可以发现化合物节点只有一半是有颜色的,因为另一半是NA,默认为透明无色。

KeggPathwayPlot_fig1-13
图 13: 设置颜色

2.5 离散数据

如果我们的输入数据不是像上述例子的连续变量,而是如high/low的分类变量(可用1/0替换)或显著差异的基因名称,则需要设置discrete参数以绘制离散变量的通路视图。

这里我们取基因数据为离散变量1/0,而化合物为连续变量。

# 获取基因数据 (离散变量)
data("gse16873.d")
gene_data <- gse16873.d
colnames(gene_data)
gene_data2 <- apply(gene_data, 2, function(x){
  ifelse(x > mean(x), 1 , 0 )
}) %>% as.data.frame()
str(gene_data2)
p14 <- pathview(gene.data = gene_data2[,1:4], # 离散变量
               cpd.data = cpd_data2[,1:2], # 连续变量
               pathway.id = "00640", 
               species = "hsa", 
               out.suffix = "gse16873_KEGG_gene_cpd_discrete", 
               kegg.native = T , # KEGG视图
               same.layer = F  ,
               cpd.lab.offset = -1.0 ,
               key.pos = 'topright',
               match.data = F, 
               multi.state = T ,
               bins = list(gene = 1, cpd = 6), 
               low = list(gene = "#F7F7BD", cpd = "#006400"),
               mid = list(gene = "#F7F7BD", cpd = "#F7F7BD"), 
               high = list(gene = "#D73027", cpd ="#FFD700"),
               discrete = list(gene = T, cpd = F) ,# 离散数据为T
               limit = list(gene = 1, cpd = c(-1,1)) ,
               both.dirs = list(gene = F, cpd = T) # gene为单向数据
               ) 
KeggPathwayPlot_fig1-14
图 14: 离散数据1
p15 <- pathview(gene.data = gene_data[,1:4], # 离散变量
               cpd.data = cpd_data2[,1:2], # 连续变量
               pathway.id = "00640", 
               species = "hsa", 
               out.suffix = "gse16873_Graphviz_gene_cpd_discrete",
               kegg.native = F , # Graphviz视图
               same.layer = F  ,
               cpd.lab.offset = -1.0 ,
               key.pos = 'topright',
               match.data = F, 
               multi.state = T , 
               bins = list(gene = 1, cpd = 6), 
               low = list(gene = "#F7F7BD", cpd = "#006400"),
               mid = list(gene = "#F7F7BD", cpd = "#F7F7BD"), 
               high = list(gene = "#D73027", cpd ="#FFD700"),
               discrete = list(gene = T, cpd = F) ,# 离散数据为T
               limit = list(gene = 1, cpd = c(-1,1)),
               both.dirs = list(gene = F, cpd = T) # gene.data为单向数据
               ) 
KeggPathwayPlot_fig1-15
图 15: 离散数据2

应用场景

KeggPathwayPlotApp1
图 16: KEGG通路图应用

该图展示了关键的KEGG途径:MAPK信号通路和细胞衰老信号通路。

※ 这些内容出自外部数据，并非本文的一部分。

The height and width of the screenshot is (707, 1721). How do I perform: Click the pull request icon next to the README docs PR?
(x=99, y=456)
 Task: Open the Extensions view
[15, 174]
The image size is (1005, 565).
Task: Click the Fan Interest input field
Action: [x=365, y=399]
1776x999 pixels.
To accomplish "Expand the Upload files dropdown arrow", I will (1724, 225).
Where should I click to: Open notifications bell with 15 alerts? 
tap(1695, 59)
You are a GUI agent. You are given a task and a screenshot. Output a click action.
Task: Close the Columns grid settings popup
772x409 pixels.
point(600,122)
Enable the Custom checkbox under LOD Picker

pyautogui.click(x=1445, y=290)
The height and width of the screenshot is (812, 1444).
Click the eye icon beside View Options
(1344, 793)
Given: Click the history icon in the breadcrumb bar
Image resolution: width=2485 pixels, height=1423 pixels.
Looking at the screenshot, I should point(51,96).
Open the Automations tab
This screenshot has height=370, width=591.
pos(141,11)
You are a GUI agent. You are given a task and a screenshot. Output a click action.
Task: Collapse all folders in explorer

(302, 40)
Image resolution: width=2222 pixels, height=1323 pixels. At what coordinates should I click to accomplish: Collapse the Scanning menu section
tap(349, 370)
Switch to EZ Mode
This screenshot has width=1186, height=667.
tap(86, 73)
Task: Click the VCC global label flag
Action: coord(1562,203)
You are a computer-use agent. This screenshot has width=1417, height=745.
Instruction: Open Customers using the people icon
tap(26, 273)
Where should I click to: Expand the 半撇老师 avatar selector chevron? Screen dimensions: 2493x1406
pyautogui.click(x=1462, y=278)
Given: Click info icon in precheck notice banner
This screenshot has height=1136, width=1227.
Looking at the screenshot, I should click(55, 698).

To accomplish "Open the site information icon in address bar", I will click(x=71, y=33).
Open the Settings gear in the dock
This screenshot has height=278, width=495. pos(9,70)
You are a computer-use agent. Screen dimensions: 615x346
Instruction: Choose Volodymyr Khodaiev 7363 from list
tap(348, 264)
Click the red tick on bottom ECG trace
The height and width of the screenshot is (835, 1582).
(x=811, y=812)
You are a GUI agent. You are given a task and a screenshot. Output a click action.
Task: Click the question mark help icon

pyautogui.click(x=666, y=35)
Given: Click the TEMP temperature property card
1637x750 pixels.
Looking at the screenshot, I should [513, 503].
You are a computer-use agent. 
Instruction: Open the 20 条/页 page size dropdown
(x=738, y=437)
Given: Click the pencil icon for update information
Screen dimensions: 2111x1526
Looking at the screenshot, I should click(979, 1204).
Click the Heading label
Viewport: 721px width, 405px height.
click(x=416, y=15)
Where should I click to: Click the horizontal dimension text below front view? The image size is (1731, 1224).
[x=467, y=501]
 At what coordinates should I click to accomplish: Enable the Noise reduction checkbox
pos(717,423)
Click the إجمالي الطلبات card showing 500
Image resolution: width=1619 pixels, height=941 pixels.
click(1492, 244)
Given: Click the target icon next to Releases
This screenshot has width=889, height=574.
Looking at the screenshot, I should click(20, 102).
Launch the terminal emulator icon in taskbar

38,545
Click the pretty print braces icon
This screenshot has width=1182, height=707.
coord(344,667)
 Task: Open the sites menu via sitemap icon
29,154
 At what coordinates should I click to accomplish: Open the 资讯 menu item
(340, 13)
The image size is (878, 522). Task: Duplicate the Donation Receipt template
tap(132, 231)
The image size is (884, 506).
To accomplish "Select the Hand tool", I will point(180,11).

红色节点代表cingulin b-mo突变体中上调的DEG,绿色标记的节点代表cingulin b-mo突变体中下调的DEG,而蓝色标记的节点代表对照MO和c链蛋白B-MO胚胎之间的重叠靶标。该分析是从不同组的三个独立实验进行的,每个组都有30个胚胎。[2]

参考文献

[1] Luo, W., & Brouwer, C. (2013). Pathview: an R/Bioconductor package for pathway-based data integration and visualization. Bioinformatics (Oxford, England), 29(14), 1830–1831. https://doi.org/10.1093/bioinformatics/btt285IF: 4.4 B3.

[2] Lu Y, Tang D, Zheng Z, et al. Cingulin b Is Required for Zebrafish Lateral Line Development Through Regulation of Mitogen-Activated Protein Kinase and Cellular Senescence Signaling Pathways. Front Mol Neurosci. 2022;15:844668. Published 2022 May 5. doi:10.3389/fnmol.2022.844668.